[Entri tentang pencarian kata dan elemen]
----------

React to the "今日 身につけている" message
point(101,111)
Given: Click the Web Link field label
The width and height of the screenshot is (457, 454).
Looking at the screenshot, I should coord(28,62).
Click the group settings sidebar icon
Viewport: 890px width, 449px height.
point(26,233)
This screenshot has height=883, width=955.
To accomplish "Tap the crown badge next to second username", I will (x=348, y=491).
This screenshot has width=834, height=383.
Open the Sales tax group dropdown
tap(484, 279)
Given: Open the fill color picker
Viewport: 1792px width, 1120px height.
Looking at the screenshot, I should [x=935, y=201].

----------

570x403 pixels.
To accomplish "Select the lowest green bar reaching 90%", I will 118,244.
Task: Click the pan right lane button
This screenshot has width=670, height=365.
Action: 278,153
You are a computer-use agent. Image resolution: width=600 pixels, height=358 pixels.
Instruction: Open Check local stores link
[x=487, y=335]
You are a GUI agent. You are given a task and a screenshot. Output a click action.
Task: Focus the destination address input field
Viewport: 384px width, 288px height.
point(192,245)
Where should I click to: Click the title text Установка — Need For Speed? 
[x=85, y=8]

----------

▸ Tujuan: Hitung jumlah baris data di atas yang memuat kata "will". Tuliskan angkanya saja.

▸ Hasil tugas: 2